# North Star - Leeds Dock - Leeds



## Drewster (Dec 1, 2013)

I know lots of you have come across North Star in the past - I have had several nice bags from them over a few years - but I discovered their "new" shop/cafe/roastery yesterday (New - in that I think they have moved within a year or so from an industrial estate out into wilds somewhere).

They are now based in "Leeds Dock" which is within easy walk from Leeds centre.

I had a really nice Burundi Natural as a "filter" (I must be honest I didn't even ask what sort of filter as I was busy choosing food and a Drewsterette was doing the drinks) They certainly had paraphernalia for V60, Chemex, Kalita etc.

The filter choices yesterday were all Burundi - Natural, Washed, Honey....... but apparently it rotates fairly often.

The other coffee drinker had a flat white.

Both coffee were nice my filter had just enough funk so that (even) I could tell it was a natural and a really nice (red) fruitiness - very pleasant indeed.

The food was..... well the food was really good and really "different".... Lots of sweet stuff and a few savoury things but all a little "off the wall"...

Toast with ice-cream, lemon curd, berry jam and stuff.. to be fair they describe it much better.

Multiple toasts (cardamon bread, milk bread, chocolate bread, sourdough etc) with Salted Choc-caramel, Lemon Curd, Berry Jam

A breakfast "Hash" - Sourdough toast, egg, tomato, mushroom, sausage etc

Plus various cakes etc and various Teas and (hot) chocolates...

The side wall of the cafe/shop faces onto the Roasting area - dormant on a Saturday morning.

They sell all sorts of brewing kit (Wilfa, V60, CHemex etc) and obviously beans but also various other oddities...

Well worth a (slight) detour into town from our parking (near the Tetley Brewery) for a fairly leisurely brunch - I would even say worth a little stroll out of town (and back) for lunch away from the heaving masses.

I didn't partake - but it might be nice in summer - but you can get a water/river taxi into/out of town as well.

I must say this was the highlight of my day - albeit that the rest of the day was traipsing round Leeds with women "picking" clothes for a wedding (I picked out a DJ in 5 minutes)...

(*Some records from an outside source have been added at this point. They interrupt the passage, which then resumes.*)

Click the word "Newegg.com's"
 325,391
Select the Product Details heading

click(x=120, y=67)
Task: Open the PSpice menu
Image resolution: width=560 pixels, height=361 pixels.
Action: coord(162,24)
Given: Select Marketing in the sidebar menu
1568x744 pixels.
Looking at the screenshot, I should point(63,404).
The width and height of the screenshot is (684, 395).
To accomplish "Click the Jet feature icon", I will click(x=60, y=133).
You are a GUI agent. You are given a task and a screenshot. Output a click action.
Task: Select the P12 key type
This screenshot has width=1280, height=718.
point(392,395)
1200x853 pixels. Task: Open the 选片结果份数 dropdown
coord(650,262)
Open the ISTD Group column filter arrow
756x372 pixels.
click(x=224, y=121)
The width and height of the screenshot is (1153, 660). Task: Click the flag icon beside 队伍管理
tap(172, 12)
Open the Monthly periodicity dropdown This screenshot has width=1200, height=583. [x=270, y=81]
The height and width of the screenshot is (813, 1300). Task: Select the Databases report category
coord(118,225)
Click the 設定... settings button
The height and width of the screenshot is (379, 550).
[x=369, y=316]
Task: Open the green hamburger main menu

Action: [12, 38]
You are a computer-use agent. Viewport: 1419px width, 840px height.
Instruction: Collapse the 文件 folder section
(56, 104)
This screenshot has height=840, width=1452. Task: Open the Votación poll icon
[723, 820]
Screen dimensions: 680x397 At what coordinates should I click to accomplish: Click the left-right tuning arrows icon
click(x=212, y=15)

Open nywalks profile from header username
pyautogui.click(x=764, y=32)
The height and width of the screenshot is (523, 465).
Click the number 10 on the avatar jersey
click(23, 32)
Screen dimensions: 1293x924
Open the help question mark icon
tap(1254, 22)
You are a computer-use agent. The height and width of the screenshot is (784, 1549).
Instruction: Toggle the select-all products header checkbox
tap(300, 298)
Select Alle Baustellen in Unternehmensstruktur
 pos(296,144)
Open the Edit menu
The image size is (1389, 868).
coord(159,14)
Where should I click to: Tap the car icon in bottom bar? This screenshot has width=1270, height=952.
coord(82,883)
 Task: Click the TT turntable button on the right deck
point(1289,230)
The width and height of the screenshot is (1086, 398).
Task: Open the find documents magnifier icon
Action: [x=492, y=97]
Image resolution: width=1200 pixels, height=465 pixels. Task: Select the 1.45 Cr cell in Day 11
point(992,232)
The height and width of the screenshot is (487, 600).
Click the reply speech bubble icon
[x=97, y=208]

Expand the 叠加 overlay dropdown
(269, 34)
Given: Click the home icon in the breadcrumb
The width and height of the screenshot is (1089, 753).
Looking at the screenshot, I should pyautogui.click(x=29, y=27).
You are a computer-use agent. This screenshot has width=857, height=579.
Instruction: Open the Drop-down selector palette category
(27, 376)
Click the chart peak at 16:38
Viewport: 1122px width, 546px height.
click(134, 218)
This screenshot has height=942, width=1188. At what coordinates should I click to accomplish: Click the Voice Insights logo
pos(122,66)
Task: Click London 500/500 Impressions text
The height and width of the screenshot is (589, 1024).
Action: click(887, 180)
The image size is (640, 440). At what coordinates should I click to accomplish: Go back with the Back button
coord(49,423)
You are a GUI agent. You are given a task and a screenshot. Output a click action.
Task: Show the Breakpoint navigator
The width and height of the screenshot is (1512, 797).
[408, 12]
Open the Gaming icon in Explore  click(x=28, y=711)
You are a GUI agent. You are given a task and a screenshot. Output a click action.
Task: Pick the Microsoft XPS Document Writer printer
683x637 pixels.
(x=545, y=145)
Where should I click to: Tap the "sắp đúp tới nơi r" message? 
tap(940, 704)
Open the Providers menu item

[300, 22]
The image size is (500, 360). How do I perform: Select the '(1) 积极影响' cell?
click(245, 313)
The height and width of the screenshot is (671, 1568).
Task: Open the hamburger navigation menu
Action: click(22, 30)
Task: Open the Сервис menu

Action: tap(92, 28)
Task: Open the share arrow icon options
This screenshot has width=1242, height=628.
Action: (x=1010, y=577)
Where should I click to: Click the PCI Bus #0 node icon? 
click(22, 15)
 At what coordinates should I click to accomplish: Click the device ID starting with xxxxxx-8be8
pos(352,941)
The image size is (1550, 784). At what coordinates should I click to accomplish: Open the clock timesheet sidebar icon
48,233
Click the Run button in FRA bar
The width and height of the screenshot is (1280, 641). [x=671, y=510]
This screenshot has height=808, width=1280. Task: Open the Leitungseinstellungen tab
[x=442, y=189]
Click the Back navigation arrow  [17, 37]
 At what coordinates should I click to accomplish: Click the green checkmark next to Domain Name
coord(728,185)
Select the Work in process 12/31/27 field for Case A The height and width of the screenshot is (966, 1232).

NB the women "picking" obviously resulted in 712 "maybe", 34 purchases "to try at home" and 0 actual decisions!!!


----------



## Grimley (Jan 18, 2015)

I did venture up there about 15 months ago before North star opened their shop, the Roastery is next door. Back then Laynes Espresso was in there for a short while with a pop up shop for the Xmas period. I paid them a visit on the Wednesday & the roaster was closed due to roasting. Not a happy bunny at the time as I wanted some beans, but the Barista on duty there popped in next door & managed to get me a couple of bags, so it wasnt a wasted journey after all. I would say for some its a bit of a trek from the city centre & there's a fair few good coffee shops in Leeds city centre without making too much of an effort, out of three that I tried in Leeds city centre La Bottega Milanese I liked the most. If you are paying a Visit to the Royal Amouries though, its a no brainer as its only round the corner. It does have a captive market too where it is & I'm glad its doing well.


----------